A pior pessoa do mundo

História de uma busca de identidade, Regresso a Seul, de Davy Chou, não se parece com nada dessa linha de dramas. Um filme cujo magnetismo se concentra na sua protagonista, Park Ji-min, um espírito livre.

Frédérique, ou Freddie, chega a Seul sem um objetivo claro. Tem um típico rosto coreano (com fisionomia de traços "antigos, ancestrais", como lhe dizem) mas não sabe pronunciar uma palavra da língua local. Em criança foi adotada por uma família francesa, cresceu nessa cultura, e durante a visita ao seu país de origem não mostra particular afinidade pelos valores orientais. Percebemos isso quando, num jantar com amigos que fez à chegada, ao explicarem-lhe que é falta de respeito pegar na garrafa e servir-se de uma bebida, em vez de deixar que seja outra pessoa na mesa a fazê-lo, ela, numa afronta divertida a tal reparo, pega na garrafa de soju, enche o seu próprio copo e bebe de um trago... Com um único gesto atrevido e rebelde, Freddie indica que não está ali para se integrar nos costumes ou observar as normas culturais, e nem sequer é certo se quer descobrir quem são os seus pais biológicos - eventualmente, acabará por se dirigir à agência de adoção que tem o seu processo.

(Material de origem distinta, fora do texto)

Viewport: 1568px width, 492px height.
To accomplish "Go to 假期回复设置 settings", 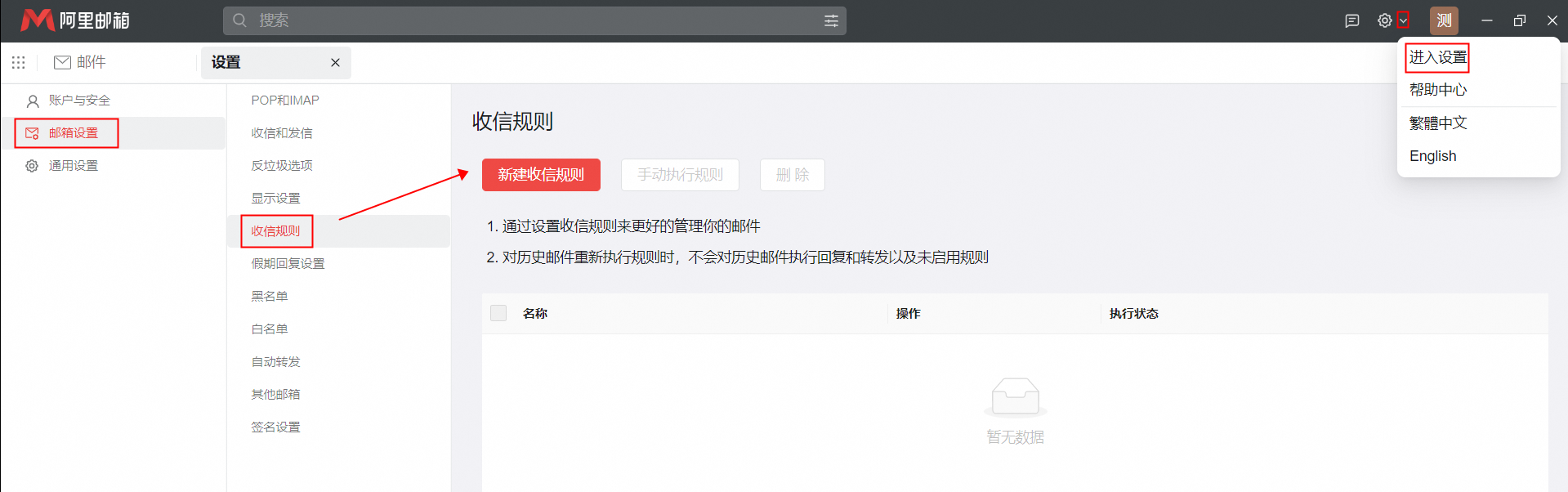I will click(288, 264).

Esta é a protagonista indomável de Regresso a Seul, uma jovem interpretada pela artista plástica franco coreana Park Ji-min, que surge como uma absoluta revelação no grande ecrã. O filme de Davy Chou agarra-se à sua energia pouco decifrável, espécie de caos controlado que não permite antecipar o que vem a seguir, e quando parece que estamos a entrar num drama sobre os efeitos tardios da adoção, ficam patentes os sinais de uma digressão identitária que vai eliminando, a cada passo, o programa tradicional dessas histórias. Quer dizer, quando Freddie vai ao encontro do pai e da família deste (sem obter resposta da parte da mãe), o que vemos não é alguém confortável ou sequer emocionada com a descoberta, mas sim ofendida com a ideia de "reformular" a sua identidade em função deste contacto com as raízes.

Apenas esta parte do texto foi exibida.